They are: “all those energies derived from a natural process, which are renewed on a human time scale”. Among these energy sources are: hydropower, solar, wind, geothermal, oceanic and biomass, which exist due to the energy of solar radiation, the gravitational attraction of the moon, sun and heat of the Earth.
About solar photovoltaics
Solar photovoltaic (PV) systems directly convert solar energy into electricity.
The basic building block of a PV system is the PV cell, which is a semiconductor device that converts solar energy into direct-current electricity. PV cells are interconnected to form a PV module, typically up to 50 to 200 Watts. The PV modules, combined with a set of additional application-dependent system components (e.g. inverters, batteries, electrical components, and mounting systems), form a PV system. PV systems are highly modular; i.e. modules can be linked together to provide power ranging from a few watts to hundreds of megawatts.
Biomass is any organic, i.e. decomposable, matter derived from plants or animals available on a renewable basis. Biomass includes wood and agricultural crops, herbaceous and woody energy crops, municipal organic wastes as well as manure.
Bioenergy is energy derived from the conversion of biomass where biomass may be used directly as fuel, or processed into liquids and gases.
Traditional biomass use refers to the use of wood, charcoal, agricultural resides and animal dung for cooking and heating in the residential sector. It tends to have very low conversion efficiency (10% to 20%) and often unsustainable supply.
Wind energy is kinetic energy of wind exploited for electricity generation in wind turbines.
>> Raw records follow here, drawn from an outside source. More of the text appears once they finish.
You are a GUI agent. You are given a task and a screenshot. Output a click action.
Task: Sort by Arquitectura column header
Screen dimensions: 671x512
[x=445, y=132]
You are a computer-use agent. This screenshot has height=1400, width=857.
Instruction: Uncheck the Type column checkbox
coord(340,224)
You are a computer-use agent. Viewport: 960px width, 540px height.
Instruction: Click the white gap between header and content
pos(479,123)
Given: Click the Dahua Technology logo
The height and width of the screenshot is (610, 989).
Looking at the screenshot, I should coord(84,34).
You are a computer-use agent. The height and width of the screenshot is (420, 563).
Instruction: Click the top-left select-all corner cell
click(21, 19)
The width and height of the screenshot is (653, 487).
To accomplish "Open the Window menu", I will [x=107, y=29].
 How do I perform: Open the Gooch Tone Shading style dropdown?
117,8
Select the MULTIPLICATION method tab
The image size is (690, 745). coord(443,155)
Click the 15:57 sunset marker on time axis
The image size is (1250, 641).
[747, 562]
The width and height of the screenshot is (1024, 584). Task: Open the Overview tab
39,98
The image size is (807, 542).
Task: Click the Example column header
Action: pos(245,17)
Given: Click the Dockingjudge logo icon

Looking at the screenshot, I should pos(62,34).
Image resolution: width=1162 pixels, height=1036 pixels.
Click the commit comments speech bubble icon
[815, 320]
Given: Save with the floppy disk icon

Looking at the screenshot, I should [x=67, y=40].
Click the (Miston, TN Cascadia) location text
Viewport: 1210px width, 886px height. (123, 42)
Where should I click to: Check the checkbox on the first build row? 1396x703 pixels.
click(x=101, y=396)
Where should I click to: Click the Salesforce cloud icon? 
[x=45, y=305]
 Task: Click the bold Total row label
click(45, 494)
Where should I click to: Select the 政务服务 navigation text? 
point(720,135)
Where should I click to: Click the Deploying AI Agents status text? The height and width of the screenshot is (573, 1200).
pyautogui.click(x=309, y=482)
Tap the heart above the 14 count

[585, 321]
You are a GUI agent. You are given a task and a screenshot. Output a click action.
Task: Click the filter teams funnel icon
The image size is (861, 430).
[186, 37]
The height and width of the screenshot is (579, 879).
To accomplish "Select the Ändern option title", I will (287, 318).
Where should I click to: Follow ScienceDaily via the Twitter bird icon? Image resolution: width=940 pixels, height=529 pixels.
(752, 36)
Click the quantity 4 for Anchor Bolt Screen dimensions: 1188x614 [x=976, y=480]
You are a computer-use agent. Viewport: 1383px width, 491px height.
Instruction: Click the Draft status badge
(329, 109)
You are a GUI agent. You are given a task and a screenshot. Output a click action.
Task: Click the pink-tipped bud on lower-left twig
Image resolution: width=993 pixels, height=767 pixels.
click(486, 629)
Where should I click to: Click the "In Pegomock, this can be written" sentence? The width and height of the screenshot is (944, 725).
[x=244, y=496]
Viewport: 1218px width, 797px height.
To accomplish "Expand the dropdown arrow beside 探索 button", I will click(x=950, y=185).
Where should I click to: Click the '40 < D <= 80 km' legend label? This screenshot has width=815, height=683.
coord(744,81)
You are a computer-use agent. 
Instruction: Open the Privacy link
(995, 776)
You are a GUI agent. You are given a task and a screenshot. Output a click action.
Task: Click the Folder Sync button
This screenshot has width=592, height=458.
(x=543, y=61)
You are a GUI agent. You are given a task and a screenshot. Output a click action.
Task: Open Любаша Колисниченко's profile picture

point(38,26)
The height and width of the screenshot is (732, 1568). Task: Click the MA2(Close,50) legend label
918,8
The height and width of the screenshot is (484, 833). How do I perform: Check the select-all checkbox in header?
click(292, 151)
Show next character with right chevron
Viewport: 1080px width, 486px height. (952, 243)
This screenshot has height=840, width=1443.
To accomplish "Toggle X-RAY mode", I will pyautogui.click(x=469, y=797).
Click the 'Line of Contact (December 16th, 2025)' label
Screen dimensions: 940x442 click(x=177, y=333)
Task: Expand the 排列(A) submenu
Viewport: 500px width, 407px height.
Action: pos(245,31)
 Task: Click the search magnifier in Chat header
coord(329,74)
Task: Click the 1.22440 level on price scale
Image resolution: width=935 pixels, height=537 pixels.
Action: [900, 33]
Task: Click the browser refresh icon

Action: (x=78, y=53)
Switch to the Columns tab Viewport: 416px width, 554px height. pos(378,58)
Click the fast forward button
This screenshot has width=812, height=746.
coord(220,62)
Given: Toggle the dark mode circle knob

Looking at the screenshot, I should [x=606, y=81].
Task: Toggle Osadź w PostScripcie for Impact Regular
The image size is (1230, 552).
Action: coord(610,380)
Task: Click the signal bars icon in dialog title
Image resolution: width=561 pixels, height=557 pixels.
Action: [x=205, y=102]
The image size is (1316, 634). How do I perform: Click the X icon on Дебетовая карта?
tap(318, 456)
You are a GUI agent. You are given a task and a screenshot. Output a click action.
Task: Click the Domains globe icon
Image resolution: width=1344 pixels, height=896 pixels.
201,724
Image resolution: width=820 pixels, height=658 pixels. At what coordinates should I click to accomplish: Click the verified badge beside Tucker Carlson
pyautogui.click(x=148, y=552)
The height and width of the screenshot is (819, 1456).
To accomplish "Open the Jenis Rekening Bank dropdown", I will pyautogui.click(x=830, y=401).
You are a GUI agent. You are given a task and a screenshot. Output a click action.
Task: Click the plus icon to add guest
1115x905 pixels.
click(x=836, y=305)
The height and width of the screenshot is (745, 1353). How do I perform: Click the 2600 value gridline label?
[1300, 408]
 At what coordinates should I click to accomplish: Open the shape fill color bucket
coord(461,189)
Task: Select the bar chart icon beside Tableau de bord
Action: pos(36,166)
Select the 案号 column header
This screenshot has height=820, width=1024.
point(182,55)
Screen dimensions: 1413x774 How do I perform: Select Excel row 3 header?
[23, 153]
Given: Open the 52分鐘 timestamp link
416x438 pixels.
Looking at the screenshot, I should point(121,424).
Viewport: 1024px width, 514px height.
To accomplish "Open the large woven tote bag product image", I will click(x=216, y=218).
Wind energy, like other power technologies based on renewable resources, is widely available throughout the world and can contribute to reduced energy import dependence. As it entails no fuel price risk or constraints, it also improves security of supply. Wind power will enhance energy diversity (unless it is already the dominant source) and hedges against price volatility of fossil fuels, thus stabilising costs of electricity generation in the long term. Wind power entails no direct greenhouse gas (GHG) emissions and does not emit other pollutants (such as oxides of sulphur and nitrogen); additionally, it consumes no water. As local air pollution and extensive use of fresh water for cooling of thermal power plants are becoming serious concerns in hot or dry regions, these benefits of wind become increasingly important.
Hydropower derives energy from turbines being spun by fresh flowing water. This can be from rivers or from man-made installations, where water flows from a high-level reservoir down through a tunnel and away from a dam.
Geothermal energy can provide low-carbon base-load power, heat (and cooling) from high-temperature hydrothermal resources, deep aquifer systems with low and medium temperatures, and hot rock resources.
About ocean power
Five different ocean energy technologies under development aim to extract energy from the oceans.
Tidal power: the potential energy associated with tides can be harnessed by building a barrage or other forms of construction across an estuary.
Tidal (marine) currents: the kinetic energy associated with tidal (marine) currents can be harnessed using modular systems.
Wave power: the kinetic and potential energy associated with ocean waves can be harnessed by a range of technologies under development.
Temperature gradients: the temperature gradient between the sea surface and deep water can be harnessed using different ocean thermal energy conversion (OTEC) processes.
Salinity gradients: at the mouth of rivers, where freshwater mixes with saltwater, energy associated with the salinity gradient can be harnessed using the pressure-retarded reverse osmosis process and associated conversion technologies.